Google describes AI-driven masterplan to tackle sustainability through climate action
The demands of the modern economy, cities and industries have placed a considerable burden on the Earth, so sustainability and eco-friendliness have become key considerations by governments and organizations alike.
Google LLC is implementing modern technologies, such as artificial intelligence and machine learning, in its bid to eventually reach a 24/7 carbon-free state, as well as to help other companies do the same.
“We started with the question of how can we best make use of the energy that we have,” said Jen Bennett (pictured), technical director, Office of the CTO, Google Cloud at Google LLC. “Then we applied machine learning in our data centers to optimize the energy utilization so that we could optimize how we used energy in the first place. Of course, the most renewable energy is the energy you don’t use.”
Bennett spoke with David Nicholson, host of theCUBE, SiliconANGLE Media’s livestreaming studio, for a digital CUBE Conversation. They discussed Google’s new announcements focused on helping the world tackle climate change from a renewable energy generation/usage standpoint.
Shifting the paradigm
Google was the first major company to reach carbon neutrality, hitting the milestone in 2007, according to Bennett. Since then, the company has invested considerable resources into directive climate action — for its own operations and as part of solutions aimed toward helping other companies better manage their renewable energy usage.
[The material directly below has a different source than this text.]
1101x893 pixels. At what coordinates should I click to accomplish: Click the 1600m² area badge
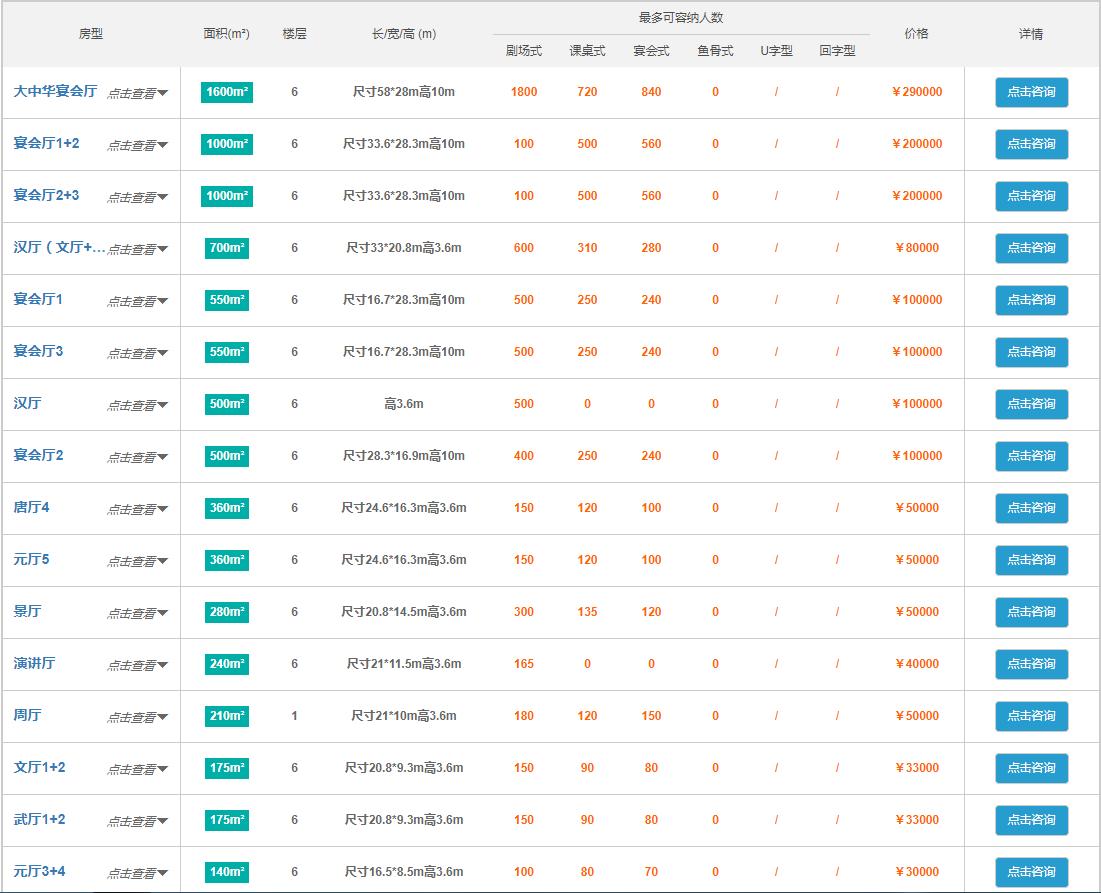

“One of the big announcements that we made as part of our suite of sustainability offerings is called Carbon Footprint,” Bennett said. “And it’s really providing that information to customers that use our cloud technology to give them a sense of where, how carbon-friendly, the energy that they’re using is. Of course, we are carbon-neutral and so, effectively, the neutrality is zero.”
The tool can also point organizations toward locations with strong clean energy supplies, ensure their digital infrastructure is running as efficiently as possible, and give an accurate estimate of emissions (where applicable). Companies like Twitter Inc. and Salesforce.com Inc. are already leveraging the tool and reaping the benefits, according to Bennett.
In addition, the company is also bringing the Google Earth Engine to Google Cloud. This move will allow customers to keep track of the impacts of their business on the environment, or vice-versa, in real time, according to Bennett.